『ンミブスオカアネのゆがたい』
昔ね、天の群れ星に、6人の姉妹がいたそうだ。一番上の姉をオカアネといって、6人はたいそう仲がよかったそうだ。父は天の神さまで、6人は飛び衣を与えられ、時々地上へも降りてきて沼で水浴びをしたりしていたそうだ。
ある日、沼の主のミカルスが6人の水浴びを見てしまいました。あまりに美しいので木にかけてあった飛び衣の1枚を盗み出し家に隠しました。沼に戻ると、オカアネが天に昇れず「飛び着物、飛び袴、隠しぬクバガサ、隠しぬイビラ」と言って泣いていました。
ミカルスは「どうしてあなたは泣いているの」と尋ねました。オカアネは事情を話し、あの飛び衣がないと天に昇れないと言いました。ミカルスは「それなら、飛び衣が見つかるまでうちにいるといい」と言って、オカアネを連れて行きました。そして、二人は夫婦になり、子どもまでさずかりました。上の子をウミシイ、下の子をウミナイといいました。
ある日、ウミシイが弟をおぶって、子守唄を歌っていました。「泣くなよウミナイ、ばんたがお母の飛び衣は、屋根の棟のかごの中にあるそうだよ。ばんたが大きくなったらお父があげると言っていたよ」。機織りをしながらその歌を聴いていたオカアネはびっくり、「今、なんて言った?」と聞き返し、さっそく屋根裏に上ってみると、そこに飛び衣がありました。
子どもを残していくわけにはいかないので、二人を脇に抱えて飛ぼうとすると途中までしか飛べず、母親は諦めて、一人で飛んでいってしまいました。何日経っても母親は帰って来ず、父親は出稼ぎに行ったまま帰ってきません。幼い二人は途方にくれ泣き暮らしました。

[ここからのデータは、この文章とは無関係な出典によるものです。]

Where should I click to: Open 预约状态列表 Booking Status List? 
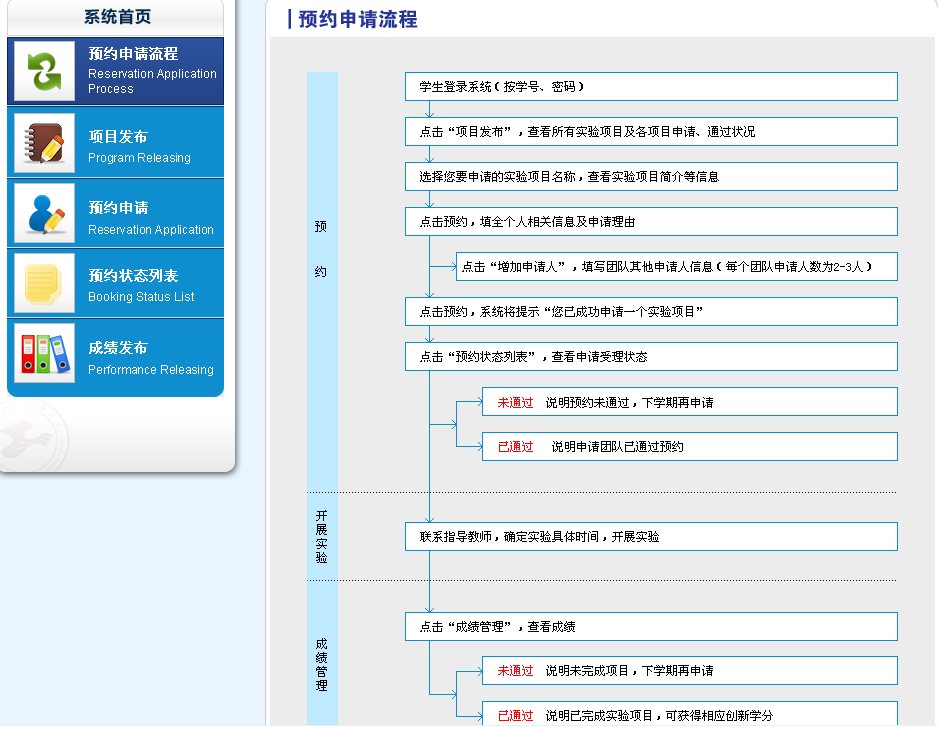pyautogui.click(x=140, y=285)
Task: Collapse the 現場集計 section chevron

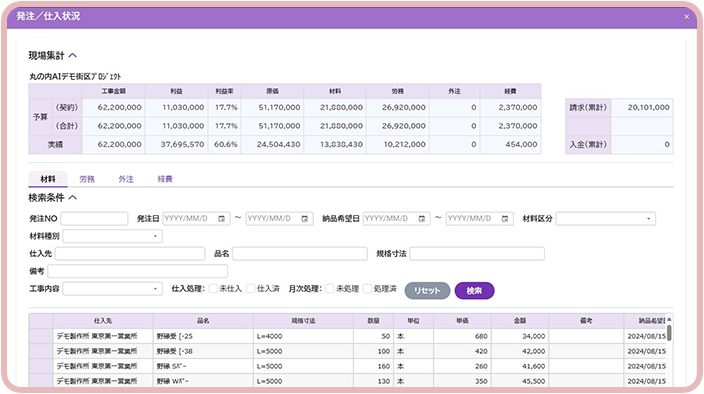Action: [73, 56]
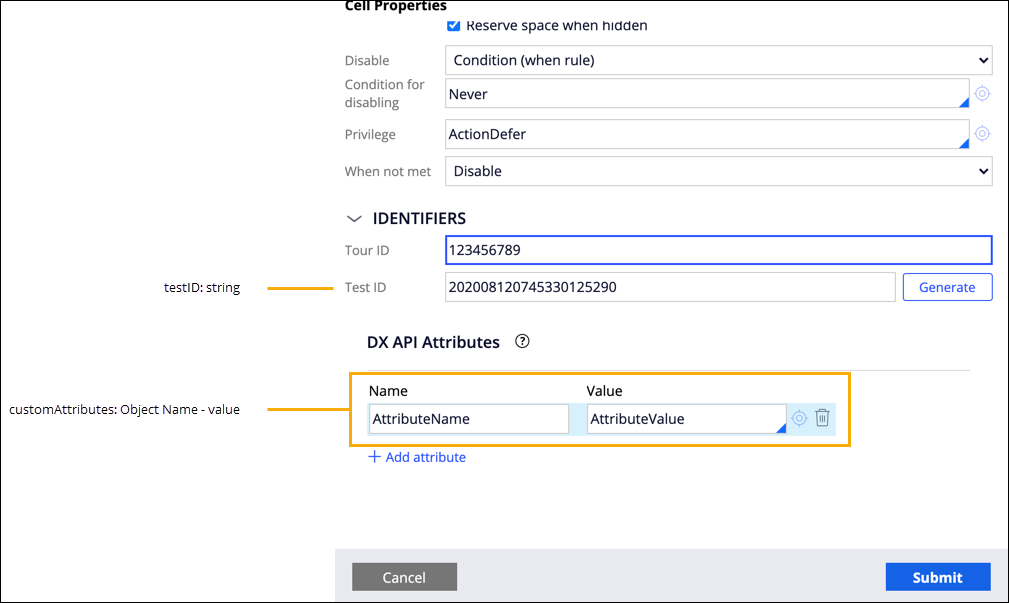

二人はとうとう死んでしまいますが、この様子を見ていた天の神さまは、オカアネを呼び、二人を生き返らせて来なさいと、生き還るムチと花を持たせました。地上に降りた母親は二人の子にムチをあて、花を嗅がせて生き還らせました。そうしてしばらく面倒を見、二人でも生活ができるようになったので、母親は天に戻りましたが、地上での行いを罰せられ、姉妹の一番うしろにいるそうです。